[Dokumen]
____

Buen Vivier, Peringatan Hari Pekerja Sosial dengan Tagline Masa Depan Bersama untuk Perubahan Transformatif 

Bicara keberfungsian sosialnya, perempuan sering dikaitkan dalam upaya penyembuhan perasaan sesama perempuan seperti “curhat” atau bahasa psikologinya “konsultasi” yang mereka lakukan, dengan tujuan hanya ingin didengarkan bahkan tidak memerlukan solusi.

Penulis : Putri Yosh Dohan (Penyiar Radio Djati FM dan Anggota Ikatan Pekerja Sosial Profesional Indonesia Aceh)

Sudahkah kita mendukung sesama perempuan dengan segala pilihannya ?

Sampai akhirnya kita memahami bahwa perempuan adalah sosok pribadi yang pada hakikatnya begitu kuat, salah satu peran yang dimainkan sedari remaja, dewasa hingga meniti karir dan memutuskan menikah ini menjadi pilihan yang berat karena mengakhiri masa lajangnya dengan mengarungi hidup bersama belahan jiwa.

Meski mengalami perubahan fisik yang tidak muda lagi dan mentalpun juga ikut berubah, merasakan depresi, jenuh atau bahkan justru bahagia dengan perjalanan barunya. Peran sebagai ibu rumah tangga bagi perempuan memerlukan pengorbanan yang luar biasa besar. Perempuan harus merelakan banyak hal, terutama demi mengurus anak. Betapa dipusingkannya perempuan dengan jadwal 1×24 jam, 7 hari seminggu, setahun penuh tanpa waktu libur untuk mengurus keluarga.

____

[Materi yang Diberikan]

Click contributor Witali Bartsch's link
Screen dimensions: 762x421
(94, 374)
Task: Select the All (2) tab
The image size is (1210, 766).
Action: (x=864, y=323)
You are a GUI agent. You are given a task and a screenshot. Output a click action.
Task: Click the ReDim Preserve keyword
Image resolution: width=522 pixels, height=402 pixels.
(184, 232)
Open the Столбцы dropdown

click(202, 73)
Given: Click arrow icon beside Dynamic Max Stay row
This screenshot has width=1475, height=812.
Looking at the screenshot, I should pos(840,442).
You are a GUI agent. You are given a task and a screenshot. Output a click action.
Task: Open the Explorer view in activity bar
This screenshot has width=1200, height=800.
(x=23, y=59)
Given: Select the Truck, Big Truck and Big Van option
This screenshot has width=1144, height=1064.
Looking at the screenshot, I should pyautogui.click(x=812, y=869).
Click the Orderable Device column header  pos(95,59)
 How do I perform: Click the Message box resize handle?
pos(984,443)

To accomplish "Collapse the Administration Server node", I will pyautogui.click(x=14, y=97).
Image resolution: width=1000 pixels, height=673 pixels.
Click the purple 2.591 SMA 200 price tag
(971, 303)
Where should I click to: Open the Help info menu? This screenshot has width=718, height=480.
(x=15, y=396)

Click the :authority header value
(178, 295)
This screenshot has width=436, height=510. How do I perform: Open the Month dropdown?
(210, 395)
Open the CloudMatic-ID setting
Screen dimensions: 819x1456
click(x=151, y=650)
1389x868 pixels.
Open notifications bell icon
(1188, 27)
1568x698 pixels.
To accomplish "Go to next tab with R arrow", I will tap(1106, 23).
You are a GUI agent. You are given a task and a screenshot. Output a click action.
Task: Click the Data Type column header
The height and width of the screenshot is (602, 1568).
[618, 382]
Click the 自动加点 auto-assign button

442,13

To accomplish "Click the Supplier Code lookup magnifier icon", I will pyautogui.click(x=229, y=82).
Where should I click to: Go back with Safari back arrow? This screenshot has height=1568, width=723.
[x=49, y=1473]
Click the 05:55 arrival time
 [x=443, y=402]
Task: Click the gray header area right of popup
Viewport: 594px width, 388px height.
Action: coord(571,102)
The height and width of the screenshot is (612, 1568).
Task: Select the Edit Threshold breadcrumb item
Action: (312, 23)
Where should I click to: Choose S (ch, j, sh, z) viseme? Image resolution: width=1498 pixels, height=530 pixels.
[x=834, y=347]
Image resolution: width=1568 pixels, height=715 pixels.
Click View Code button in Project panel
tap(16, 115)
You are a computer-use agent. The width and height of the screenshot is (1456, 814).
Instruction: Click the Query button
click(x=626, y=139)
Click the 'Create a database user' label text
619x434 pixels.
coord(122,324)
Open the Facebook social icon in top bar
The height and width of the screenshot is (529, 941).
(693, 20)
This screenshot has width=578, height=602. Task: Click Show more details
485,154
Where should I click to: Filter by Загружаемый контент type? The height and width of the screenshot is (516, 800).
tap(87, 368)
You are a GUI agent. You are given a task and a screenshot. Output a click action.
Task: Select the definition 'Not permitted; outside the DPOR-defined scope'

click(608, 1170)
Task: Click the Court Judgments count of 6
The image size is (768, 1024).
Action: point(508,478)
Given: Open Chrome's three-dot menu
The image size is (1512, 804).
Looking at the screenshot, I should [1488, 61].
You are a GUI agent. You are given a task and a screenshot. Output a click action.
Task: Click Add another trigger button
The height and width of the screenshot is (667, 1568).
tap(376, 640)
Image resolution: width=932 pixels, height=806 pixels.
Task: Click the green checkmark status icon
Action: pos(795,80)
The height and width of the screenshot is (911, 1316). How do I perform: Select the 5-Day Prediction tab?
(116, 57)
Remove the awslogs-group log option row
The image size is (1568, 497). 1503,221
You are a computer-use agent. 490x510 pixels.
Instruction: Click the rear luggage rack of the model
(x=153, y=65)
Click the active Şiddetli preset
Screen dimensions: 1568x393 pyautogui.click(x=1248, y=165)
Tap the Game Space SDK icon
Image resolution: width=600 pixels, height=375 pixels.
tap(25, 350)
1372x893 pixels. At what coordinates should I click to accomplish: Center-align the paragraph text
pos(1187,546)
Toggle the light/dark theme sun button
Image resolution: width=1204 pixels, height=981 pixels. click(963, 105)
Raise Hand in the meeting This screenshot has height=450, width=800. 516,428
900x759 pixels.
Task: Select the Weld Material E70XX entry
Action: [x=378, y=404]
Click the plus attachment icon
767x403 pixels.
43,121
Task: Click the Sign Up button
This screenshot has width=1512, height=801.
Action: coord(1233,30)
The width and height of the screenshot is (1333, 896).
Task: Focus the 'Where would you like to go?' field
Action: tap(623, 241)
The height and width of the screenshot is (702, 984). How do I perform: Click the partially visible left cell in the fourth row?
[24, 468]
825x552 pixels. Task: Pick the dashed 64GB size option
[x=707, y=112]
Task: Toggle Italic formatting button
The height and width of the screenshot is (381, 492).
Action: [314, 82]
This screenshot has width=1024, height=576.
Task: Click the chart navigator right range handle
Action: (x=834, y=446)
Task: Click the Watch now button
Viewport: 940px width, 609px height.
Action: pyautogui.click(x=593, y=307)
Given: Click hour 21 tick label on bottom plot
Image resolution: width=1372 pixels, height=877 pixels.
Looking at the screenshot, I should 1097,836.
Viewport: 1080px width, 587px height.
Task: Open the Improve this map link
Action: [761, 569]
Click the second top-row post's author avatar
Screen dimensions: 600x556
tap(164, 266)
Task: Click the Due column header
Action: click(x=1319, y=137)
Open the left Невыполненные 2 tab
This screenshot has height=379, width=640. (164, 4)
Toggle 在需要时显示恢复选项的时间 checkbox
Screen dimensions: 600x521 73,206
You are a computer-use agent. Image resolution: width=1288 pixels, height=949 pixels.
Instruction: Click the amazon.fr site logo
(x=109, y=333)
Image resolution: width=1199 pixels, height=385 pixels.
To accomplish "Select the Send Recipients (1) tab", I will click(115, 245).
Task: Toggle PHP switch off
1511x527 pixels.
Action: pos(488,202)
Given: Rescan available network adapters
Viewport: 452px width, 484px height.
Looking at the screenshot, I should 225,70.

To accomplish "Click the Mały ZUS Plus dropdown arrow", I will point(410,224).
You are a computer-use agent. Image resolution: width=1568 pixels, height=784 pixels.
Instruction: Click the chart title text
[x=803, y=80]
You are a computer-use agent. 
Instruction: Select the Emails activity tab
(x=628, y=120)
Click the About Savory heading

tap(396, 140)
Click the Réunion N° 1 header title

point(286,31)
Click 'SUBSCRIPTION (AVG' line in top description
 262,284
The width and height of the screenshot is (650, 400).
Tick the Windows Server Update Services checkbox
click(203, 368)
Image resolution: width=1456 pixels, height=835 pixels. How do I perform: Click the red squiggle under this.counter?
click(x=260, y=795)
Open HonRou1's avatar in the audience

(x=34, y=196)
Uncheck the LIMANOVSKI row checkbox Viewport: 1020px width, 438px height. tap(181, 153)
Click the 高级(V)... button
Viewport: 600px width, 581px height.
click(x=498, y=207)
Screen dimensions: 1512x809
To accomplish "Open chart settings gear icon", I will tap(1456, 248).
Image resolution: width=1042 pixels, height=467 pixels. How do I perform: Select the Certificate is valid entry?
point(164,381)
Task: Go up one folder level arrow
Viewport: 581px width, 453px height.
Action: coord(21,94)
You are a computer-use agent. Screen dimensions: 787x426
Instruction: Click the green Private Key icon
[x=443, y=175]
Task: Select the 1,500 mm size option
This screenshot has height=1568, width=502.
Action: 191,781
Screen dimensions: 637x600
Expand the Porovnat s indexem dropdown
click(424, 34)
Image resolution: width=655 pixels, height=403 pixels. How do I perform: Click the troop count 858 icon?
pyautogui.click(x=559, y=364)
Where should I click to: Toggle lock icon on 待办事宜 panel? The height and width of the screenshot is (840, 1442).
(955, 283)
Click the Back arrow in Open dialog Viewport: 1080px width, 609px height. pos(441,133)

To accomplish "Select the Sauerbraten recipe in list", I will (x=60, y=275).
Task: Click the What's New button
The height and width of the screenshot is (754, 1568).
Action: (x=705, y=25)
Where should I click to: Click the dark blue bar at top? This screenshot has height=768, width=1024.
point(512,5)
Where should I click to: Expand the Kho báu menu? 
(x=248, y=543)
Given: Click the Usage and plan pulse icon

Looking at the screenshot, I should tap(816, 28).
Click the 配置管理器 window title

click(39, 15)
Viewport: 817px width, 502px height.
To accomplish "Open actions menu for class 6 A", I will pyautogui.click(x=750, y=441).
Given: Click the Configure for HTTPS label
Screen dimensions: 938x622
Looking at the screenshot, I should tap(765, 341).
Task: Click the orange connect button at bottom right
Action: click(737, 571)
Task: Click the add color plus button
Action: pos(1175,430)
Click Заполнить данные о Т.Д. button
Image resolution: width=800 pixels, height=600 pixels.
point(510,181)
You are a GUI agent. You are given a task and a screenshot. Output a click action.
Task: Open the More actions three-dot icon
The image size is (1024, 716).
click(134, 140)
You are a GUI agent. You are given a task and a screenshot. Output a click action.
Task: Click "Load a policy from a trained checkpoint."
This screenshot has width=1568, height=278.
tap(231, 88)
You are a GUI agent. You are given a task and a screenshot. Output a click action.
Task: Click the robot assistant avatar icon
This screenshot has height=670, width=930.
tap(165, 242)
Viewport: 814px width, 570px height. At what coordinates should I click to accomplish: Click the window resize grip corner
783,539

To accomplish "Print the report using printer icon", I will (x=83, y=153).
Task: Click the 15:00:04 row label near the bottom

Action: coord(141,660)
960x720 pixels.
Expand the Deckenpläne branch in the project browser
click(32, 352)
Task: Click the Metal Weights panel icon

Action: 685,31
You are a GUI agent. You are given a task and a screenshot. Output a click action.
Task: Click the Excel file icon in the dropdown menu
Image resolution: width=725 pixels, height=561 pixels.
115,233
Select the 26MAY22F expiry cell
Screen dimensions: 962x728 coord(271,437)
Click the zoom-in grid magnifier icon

____

[Uraian Tugas] Sambung artikel tentang peran perempuan pada Hari Pekerja Sosial itu, dimulai tepat setelah kalimat terakhirnya.

[Jawaban Tugas]
Dan yang membuat kagum adalah, tidak ada dan tidak pernah ada seorang perempuan berkeinginan resign menjadi seorang ibu meski mereka menghadapi berbagai keterbatasan sejak menyandang status menjadi Ibu, tentu berbagai kegiatan, kesempatan bahkan mimpinya pun harus dikalahkan dengan prioritas yang ia pilih yaitu keluarga. Ibu rumah tangga adalah “profesi” multi peran.

Pagi-pagi buta seorang perempuan sudah diharuskan berperan dalam ranah domestik tidak habisnya, diantaranya menyiapkan sarapan atau bekal untuk anak dan suami. Setelah itu, beberapa perempuan akan berperan sebagai driver untuk mengantar anaknya sekolah. Atau bagi beberapa perempuan lainnya yang meniti karier, disaat suami dan anaknya sekolah, dia pun beranjak mencari nafkah dengan meniti kariernya. (Pada) Malamnya perempuan akan berperan menjadi seorang guru bagi anak-anaknya. Selepas itu, perannya akan berubah menjadi perawat disaat salah satu anggota keluarganya sedang sakit. Dan masih banyak lagi peran-peran yang dimainkan perempuan di kehidupan sehari-hari.

Meski sebagian mereka juga tetap meniti karir, dengan berstatus Ibu, berbagi waktu dengan segalanya juga menjadi pilihan meski tergopoh-gopoh dengan segala aktifitas. Ya begitulah pilihan bagi kaum perempuan agar menjadikan dirinya tetap berdaya. Luar biasa.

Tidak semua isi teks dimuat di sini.